2 min read

A-Frame pattern: Why the app/infrastructure split?

In Testing Without Mocks, James Shore describes an architecture pattern he calls the A-Frame pattern. In this pattern you split a program into three parts: The App, the Infrastructure and the Logic. The Logic is as close to pure functional as you can get. It's the business rules, algorithms, and calculations. The Infrastructure is responsible for reading input and writing output, and generally interacting with the outside world. The App is responsible for coordinating between the other two parts: Reading input using Infrastructure, processing it with the appropriate Logic, then routing it back to Infrastructure.

Why split things up like this? Splitting logic out from the other parts seems clear – it allows you to test that the logic works correctly. Logic can be nice and testable. But what about splitting App from Infrastructure? You're not gaining anything in extensibility by abstracting out the particular way we read command line arguments. So why do it?

Before answering this, I think it's worth considering the App vs. Infrastructure distinction. Consider the Traffic Cop code example. Why is processing a login form "application logic"? Why is 'returning' a redirect "application logic"? I think the answer is: Many applications may want to process a form, but every application has its own specific forms. This is true even for login forms – typically the specific logic of how logging in works is free to vary from application to application. This could be something you'd want to standardize into infrastructure in some circumstances – if you have several applications that should have identical login processes, for example. Similarly, many applications may want to redirect in some circumstances – that is why that function is an infrastructure one. But this specific call happens only under certain application-defined circumstances – which is why that call is part of the application layer. It is application-defined in the sense that for some apps, you may not want to return a redirect when login fails – for example, if you are writing a backend for a single-page app (SPA).

I think the point of this is that you can test the routing logic. Logic is supposed to be independent of the infrastructure.
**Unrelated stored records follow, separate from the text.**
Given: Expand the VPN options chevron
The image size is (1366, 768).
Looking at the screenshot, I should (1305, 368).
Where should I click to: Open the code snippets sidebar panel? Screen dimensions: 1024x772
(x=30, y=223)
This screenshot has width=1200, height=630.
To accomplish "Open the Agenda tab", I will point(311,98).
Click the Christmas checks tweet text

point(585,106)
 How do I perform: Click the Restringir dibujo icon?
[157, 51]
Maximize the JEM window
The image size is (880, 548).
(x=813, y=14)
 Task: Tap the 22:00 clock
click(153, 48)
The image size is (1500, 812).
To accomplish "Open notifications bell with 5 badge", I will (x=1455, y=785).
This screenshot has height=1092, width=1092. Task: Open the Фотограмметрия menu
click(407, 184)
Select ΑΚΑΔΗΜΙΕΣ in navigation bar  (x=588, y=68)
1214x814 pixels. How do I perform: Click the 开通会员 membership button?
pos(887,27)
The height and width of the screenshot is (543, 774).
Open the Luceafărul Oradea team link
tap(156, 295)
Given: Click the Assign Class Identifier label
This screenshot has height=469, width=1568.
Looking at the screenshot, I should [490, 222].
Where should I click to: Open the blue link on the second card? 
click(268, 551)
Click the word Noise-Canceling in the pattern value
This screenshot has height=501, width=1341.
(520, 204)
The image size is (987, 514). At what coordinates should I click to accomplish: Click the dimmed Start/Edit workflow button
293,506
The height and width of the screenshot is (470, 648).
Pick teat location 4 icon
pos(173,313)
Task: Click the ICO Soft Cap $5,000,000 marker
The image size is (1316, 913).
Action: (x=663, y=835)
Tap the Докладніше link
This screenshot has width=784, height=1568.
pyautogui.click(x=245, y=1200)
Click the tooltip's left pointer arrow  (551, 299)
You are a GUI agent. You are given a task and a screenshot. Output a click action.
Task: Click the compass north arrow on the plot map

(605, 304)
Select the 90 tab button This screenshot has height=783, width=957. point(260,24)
Infrastructure is supposed to contain only the logic of communicating with external systems. To route between them, you may need application-specific logic to handle things like printing an error when passed too many or too few arguments (as in his code example).

Now I'm wondering: What would this look like if you used a library like argparse to define a command-line interface (CLI)?

One idea would be to take advantage of the parse_args() method which allows passing an arbitrary arguments list. This feels slightly against the spirit of Testing Without Mocks because it's using a third-party library directly. However, the main behavior is transparent (the behavior of parse_args()), and I trust this API to remain stable enough. It could be deprecated, although I don't think there is much risk of that at the moment. So I think it is arguably fine to write code like:

from argparse import ArgumentParser
import sys


def main(argv):
    parser = ArgumentParser(...)
    parser.add_argument(...)
    ...
    args = parser.parse_args(argv)
    ...


if __name__ == "__main__":
    main(sys.argv)

This seems fine.

Postscript: After some testing, argparse probably does deserve a wrapper if you need to test it. There is at least one aspect that is not easily visible or changeable: The parser wants to print text, and you can't inject that dependency. That makes it tricky to test things like the "not enough arguments" case. How exactly to do that I'll leave for another time.